▸ **Goal**
Reproduce each line of the listing below with no changes.

------------------------------

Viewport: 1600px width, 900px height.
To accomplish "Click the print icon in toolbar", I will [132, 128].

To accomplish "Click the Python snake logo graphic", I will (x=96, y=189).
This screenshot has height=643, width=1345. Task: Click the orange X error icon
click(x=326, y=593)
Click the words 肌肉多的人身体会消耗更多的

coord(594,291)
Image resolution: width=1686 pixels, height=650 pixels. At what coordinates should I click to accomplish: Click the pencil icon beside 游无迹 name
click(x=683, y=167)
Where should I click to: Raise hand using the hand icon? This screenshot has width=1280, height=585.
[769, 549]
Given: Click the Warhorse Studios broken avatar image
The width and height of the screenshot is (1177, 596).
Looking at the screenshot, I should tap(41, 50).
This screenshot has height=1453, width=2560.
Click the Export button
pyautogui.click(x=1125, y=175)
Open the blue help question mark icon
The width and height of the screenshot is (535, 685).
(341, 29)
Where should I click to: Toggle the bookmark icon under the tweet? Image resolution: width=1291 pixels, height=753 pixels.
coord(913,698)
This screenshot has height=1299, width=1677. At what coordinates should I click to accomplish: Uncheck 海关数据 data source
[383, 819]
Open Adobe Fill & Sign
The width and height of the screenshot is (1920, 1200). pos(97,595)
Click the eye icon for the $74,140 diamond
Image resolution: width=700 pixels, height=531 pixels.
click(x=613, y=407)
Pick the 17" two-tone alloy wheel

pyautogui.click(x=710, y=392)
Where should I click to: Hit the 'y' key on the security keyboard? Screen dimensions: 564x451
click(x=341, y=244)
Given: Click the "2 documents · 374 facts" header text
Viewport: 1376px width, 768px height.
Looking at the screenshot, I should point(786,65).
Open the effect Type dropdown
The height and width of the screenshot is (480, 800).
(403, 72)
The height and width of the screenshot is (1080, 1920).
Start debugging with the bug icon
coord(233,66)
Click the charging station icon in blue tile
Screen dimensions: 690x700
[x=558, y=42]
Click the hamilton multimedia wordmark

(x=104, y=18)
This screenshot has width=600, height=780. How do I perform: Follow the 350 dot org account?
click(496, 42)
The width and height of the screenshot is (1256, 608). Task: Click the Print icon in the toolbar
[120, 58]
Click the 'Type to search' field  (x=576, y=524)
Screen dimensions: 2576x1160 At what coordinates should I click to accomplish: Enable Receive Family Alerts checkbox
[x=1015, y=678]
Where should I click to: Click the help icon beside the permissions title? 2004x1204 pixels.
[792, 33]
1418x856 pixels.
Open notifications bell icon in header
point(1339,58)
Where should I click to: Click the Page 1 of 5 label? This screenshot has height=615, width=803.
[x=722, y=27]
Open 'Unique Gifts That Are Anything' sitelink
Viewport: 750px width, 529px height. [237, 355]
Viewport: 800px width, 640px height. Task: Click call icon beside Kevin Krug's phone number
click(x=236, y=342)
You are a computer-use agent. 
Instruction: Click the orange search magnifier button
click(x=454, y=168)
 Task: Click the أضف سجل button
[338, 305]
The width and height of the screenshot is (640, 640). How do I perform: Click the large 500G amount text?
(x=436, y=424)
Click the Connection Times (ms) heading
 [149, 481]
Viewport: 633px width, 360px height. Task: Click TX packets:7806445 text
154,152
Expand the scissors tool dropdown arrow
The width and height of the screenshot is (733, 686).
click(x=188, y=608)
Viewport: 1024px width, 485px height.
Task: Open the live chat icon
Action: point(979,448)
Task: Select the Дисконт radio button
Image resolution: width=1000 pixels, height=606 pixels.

------------------------------

▸ **Correct result**
Viewport: 1600px width, 900px height.
To accomplish "Click the print icon in toolbar", I will [132, 128].

To accomplish "Click the Python snake logo graphic", I will (x=96, y=189).
This screenshot has height=643, width=1345. Task: Click the orange X error icon
click(x=326, y=593)
Click the words 肌肉多的人身体会消耗更多的

coord(594,291)
Image resolution: width=1686 pixels, height=650 pixels. At what coordinates should I click to accomplish: Click the pencil icon beside 游无迹 name
click(x=683, y=167)
Where should I click to: Raise hand using the hand icon? This screenshot has width=1280, height=585.
[769, 549]
Given: Click the Warhorse Studios broken avatar image
The width and height of the screenshot is (1177, 596).
Looking at the screenshot, I should tap(41, 50).
This screenshot has height=1453, width=2560.
Click the Export button
pyautogui.click(x=1125, y=175)
Open the blue help question mark icon
The width and height of the screenshot is (535, 685).
(341, 29)
Where should I click to: Toggle the bookmark icon under the tweet? Image resolution: width=1291 pixels, height=753 pixels.
coord(913,698)
This screenshot has height=1299, width=1677. At what coordinates should I click to accomplish: Uncheck 海关数据 data source
[383, 819]
Open Adobe Fill & Sign
The width and height of the screenshot is (1920, 1200). pos(97,595)
Click the eye icon for the $74,140 diamond
Image resolution: width=700 pixels, height=531 pixels.
click(x=613, y=407)
Pick the 17" two-tone alloy wheel

pyautogui.click(x=710, y=392)
Where should I click to: Hit the 'y' key on the security keyboard? Screen dimensions: 564x451
click(x=341, y=244)
Given: Click the "2 documents · 374 facts" header text
Viewport: 1376px width, 768px height.
Looking at the screenshot, I should point(786,65).
Open the effect Type dropdown
The height and width of the screenshot is (480, 800).
(403, 72)
The height and width of the screenshot is (1080, 1920).
Start debugging with the bug icon
coord(233,66)
Click the charging station icon in blue tile
Screen dimensions: 690x700
[x=558, y=42]
Click the hamilton multimedia wordmark

(x=104, y=18)
This screenshot has width=600, height=780. How do I perform: Follow the 350 dot org account?
click(496, 42)
The width and height of the screenshot is (1256, 608). Task: Click the Print icon in the toolbar
[120, 58]
Click the 'Type to search' field  (x=576, y=524)
Screen dimensions: 2576x1160 At what coordinates should I click to accomplish: Enable Receive Family Alerts checkbox
[x=1015, y=678]
Where should I click to: Click the help icon beside the permissions title? 2004x1204 pixels.
[792, 33]
1418x856 pixels.
Open notifications bell icon in header
point(1339,58)
Where should I click to: Click the Page 1 of 5 label? This screenshot has height=615, width=803.
[x=722, y=27]
Open 'Unique Gifts That Are Anything' sitelink
Viewport: 750px width, 529px height. [237, 355]
Viewport: 800px width, 640px height. Task: Click call icon beside Kevin Krug's phone number
click(x=236, y=342)
You are a computer-use agent. 
Instruction: Click the orange search magnifier button
click(x=454, y=168)
 Task: Click the أضف سجل button
[338, 305]
The width and height of the screenshot is (640, 640). How do I perform: Click the large 500G amount text?
(x=436, y=424)
Click the Connection Times (ms) heading
 [149, 481]
Viewport: 633px width, 360px height. Task: Click TX packets:7806445 text
154,152
Expand the scissors tool dropdown arrow
The width and height of the screenshot is (733, 686).
click(x=188, y=608)
Viewport: 1024px width, 485px height.
Task: Open the live chat icon
Action: point(979,448)
Task: Select the Дисконт radio button
Image resolution: width=1000 pixels, height=606 pixels.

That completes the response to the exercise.